Maui Health is forced to discard 1,300 Pfizer doses
Vaccines were compromised after fridge door didn’t seal
Maui Health said a malfunctioning refrigerator compromised more than 1,300 doses of the Pfizer vaccine, though the hospital operator said enough supply remains to keep all appointments already on the books.
Supplies of the vaccine are securely locked in an ultralow temperature freezer at Maui Memorial Medical Center until they need to be transferred to a refrigerator to be thawed. The doses had been placed in the fridge over the weekend in preparation for this week’s clinic appointments when staff discovered Monday that the door had failed to seal.
“Our team immediately contacted Pfizer and it was determined that the vials would need to be removed from clinic use and discarded appropriately,” Maui Health said in a news release Tuesday. “The Department of Health was immediately notified, as were our partners at the Healthcare Association of Hawaii.”
Maui Health spokeswoman Tracy Dallarda said Tuesday that workers usually double check the fridge, but because it happened on a Friday, with no vaccine clinic the next day, the issue went unnoticed until Monday.
“Unfortunately this happened on Friday. We don’t have a clinic on Saturday and Sunday, so when they came in first thing Monday morning they saw it,” Dallarda said. “Even if it had been the same day, it wouldn’t have been compromised. There wouldn‘t have been enough time for the temperature to rise. But because it was over the weekend, it was obviously unfortunate, because it was two days.”
Dallarda attributed the loss of the doses to a mechanical malfunction and not a staff error, pointing out that they tested the door after discovering the issue and it still wouldn’t stay closed.
“Nobody really knows how it happened,” Dallarda said. “For some reason it just stayed slightly ajar.”
The refrigerator is being repaired, but future doses will be stored in an alternative location, Maui Health said.
Dallarda added that if they need to thaw vaccines in the future, they will place doses in the hospital’s pharmacy refrigerator because there’s a worker in the pharmacy 24 hours a day. If there are any issues with the temperature, an alarm will go off.
“There’s constant surveillance so we don’t ever have this issue again,” Dallarda said.
Since the state began its vaccination rollout, a total of 2,400 doses have been lost, including the 1,386 doses at Maui Memorial and 1,014 doses “in separate incidents around the state since mid-December,” Department of Health spokesman Brooks Baehr said.
“The vast majority, or 881, of those 1,014 doses were lost when a vial or syringe was broken,” Baehr said Tuesday evening. “Other doses were not administered after a vial had been opened or vaccine had been drawn into a syringe but not administered.”
He said that the 1,014 doses represent less than 0.2 percent of doses administered in Hawaii.
“In other words, fewer than two doses per 1,000 vaccines administered had been lost prior to this unfortunate incident on Maui,” Baehr said.

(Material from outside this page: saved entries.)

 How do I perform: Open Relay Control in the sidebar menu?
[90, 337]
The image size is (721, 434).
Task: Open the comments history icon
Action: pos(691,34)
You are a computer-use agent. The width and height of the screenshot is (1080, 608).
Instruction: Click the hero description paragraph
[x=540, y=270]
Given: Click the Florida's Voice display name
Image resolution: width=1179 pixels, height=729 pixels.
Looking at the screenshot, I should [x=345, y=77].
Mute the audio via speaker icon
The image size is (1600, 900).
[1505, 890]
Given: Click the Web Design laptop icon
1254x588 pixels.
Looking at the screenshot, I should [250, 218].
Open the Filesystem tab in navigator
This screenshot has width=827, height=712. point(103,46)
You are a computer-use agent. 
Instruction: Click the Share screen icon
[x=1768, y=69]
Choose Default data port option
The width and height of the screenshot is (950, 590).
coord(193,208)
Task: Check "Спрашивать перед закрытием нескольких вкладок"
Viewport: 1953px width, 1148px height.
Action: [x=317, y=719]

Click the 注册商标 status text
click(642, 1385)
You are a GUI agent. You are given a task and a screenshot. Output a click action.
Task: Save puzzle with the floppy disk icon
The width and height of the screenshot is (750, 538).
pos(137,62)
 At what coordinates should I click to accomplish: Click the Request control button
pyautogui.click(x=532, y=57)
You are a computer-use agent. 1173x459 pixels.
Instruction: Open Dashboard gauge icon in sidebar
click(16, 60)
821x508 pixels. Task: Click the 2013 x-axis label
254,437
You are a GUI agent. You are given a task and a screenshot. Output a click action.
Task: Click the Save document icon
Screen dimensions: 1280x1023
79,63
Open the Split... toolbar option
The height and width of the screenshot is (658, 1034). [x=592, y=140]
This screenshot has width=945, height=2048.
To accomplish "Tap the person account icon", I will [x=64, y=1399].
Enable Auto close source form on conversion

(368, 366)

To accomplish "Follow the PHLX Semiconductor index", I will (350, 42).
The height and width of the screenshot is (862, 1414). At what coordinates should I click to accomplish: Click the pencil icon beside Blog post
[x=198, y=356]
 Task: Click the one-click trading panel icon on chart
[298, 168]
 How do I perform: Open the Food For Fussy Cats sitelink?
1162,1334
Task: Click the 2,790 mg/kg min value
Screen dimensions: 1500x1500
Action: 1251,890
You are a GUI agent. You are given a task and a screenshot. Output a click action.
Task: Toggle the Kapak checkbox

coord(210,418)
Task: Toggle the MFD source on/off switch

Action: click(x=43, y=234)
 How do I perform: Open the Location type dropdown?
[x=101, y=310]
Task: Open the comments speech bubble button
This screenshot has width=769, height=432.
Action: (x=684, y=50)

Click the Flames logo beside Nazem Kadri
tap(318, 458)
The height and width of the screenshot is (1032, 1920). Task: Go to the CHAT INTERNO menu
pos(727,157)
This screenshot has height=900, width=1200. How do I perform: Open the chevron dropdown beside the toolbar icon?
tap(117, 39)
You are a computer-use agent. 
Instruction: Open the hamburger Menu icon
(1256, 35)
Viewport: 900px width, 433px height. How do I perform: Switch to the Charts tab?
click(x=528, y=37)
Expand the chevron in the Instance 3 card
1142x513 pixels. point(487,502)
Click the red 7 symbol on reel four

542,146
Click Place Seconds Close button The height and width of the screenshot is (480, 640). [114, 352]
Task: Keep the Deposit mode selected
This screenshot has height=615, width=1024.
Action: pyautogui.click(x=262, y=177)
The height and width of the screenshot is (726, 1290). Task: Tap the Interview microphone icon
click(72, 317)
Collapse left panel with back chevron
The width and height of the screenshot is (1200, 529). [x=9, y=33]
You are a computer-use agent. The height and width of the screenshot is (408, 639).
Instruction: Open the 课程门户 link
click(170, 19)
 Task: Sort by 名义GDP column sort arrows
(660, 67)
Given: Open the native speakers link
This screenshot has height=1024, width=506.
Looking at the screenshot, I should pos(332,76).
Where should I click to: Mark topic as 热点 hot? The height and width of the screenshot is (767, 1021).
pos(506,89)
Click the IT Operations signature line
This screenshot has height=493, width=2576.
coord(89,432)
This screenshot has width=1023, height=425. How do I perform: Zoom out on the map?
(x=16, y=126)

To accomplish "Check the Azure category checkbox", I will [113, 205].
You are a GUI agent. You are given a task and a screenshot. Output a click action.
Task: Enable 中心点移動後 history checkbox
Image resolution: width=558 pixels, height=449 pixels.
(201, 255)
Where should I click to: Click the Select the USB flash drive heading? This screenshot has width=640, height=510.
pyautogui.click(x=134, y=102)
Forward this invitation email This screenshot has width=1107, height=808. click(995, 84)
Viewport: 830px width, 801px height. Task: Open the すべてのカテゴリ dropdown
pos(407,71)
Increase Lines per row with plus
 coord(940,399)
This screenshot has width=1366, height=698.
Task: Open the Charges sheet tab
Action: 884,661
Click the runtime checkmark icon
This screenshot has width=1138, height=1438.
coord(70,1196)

When asked if DOH investigated the loss of vaccines on Maui and whether it was due to human error or mechanical malfunction, Baehr said that “the only information I have about how this happened is what Maui Health has said in its press release.”
Despite the loss of the doses, Maui Health said it still has sufficient supply of the vaccine to keep all current and future appointments as scheduled. After a shortage in January that forced Maui Health to cancel thousands of appointments, Dallarda said that “we don’t ever want to be in that position again” and that the hospital been requesting enough supplies to cover weekly appointments, plus a little extra for unexpected appointments and to get the next week’s clinics started before they receive another tray.
Hospital officials sat down with the Healthcare Association of Hawaii and the DOH weeks ago to calculate what Maui Health would need to increase capacity at its clinics. The state agreed to supply enough to support about 4,000 appointments a week and scale up if Maui Health could meet that.
Daily appointments have been ranging from 800 to 1,100 a day, Dallarda said. She added that the number of doses on hand fluctuates but that the hospital plans for about 4,000 appointments a week, “and we’re really close to that.”
All vaccines are stored in the hospital’s ultra-low temperature freezer donated by the University of Hawaii Maui College. When doses are needed for Maui Health’s satellite clinic in Kihei and vaccination events on Lanai, they are thawed and transported to the locations.
DOH’s Maui District Health Office does not have a freezer and thus uses Moderna, which doesn’t need to be stored at the same ultra-low temperatures as Pfizer, Dallarda said.
She added that she didn’t think more storage locations were needed on Maui because the hospital’s freezer is “like the size of a bank vault” and can hold thousands of doses to support vaccination events around the island.
“I think even if we were to do something on the west side, we would take the doses needed there on the day . . . . It’s just safer that way,” she said. “Ultra-low temperature freezers are not easy to come by.”
So far, Maui Health has administered more than 25,000 vaccines to Maui residents and plans to hold a drive-thru vaccination event on Lanai on Saturday for residents ages 16 and older.
Maui Health said it also plans to announce a new, expanded site soon.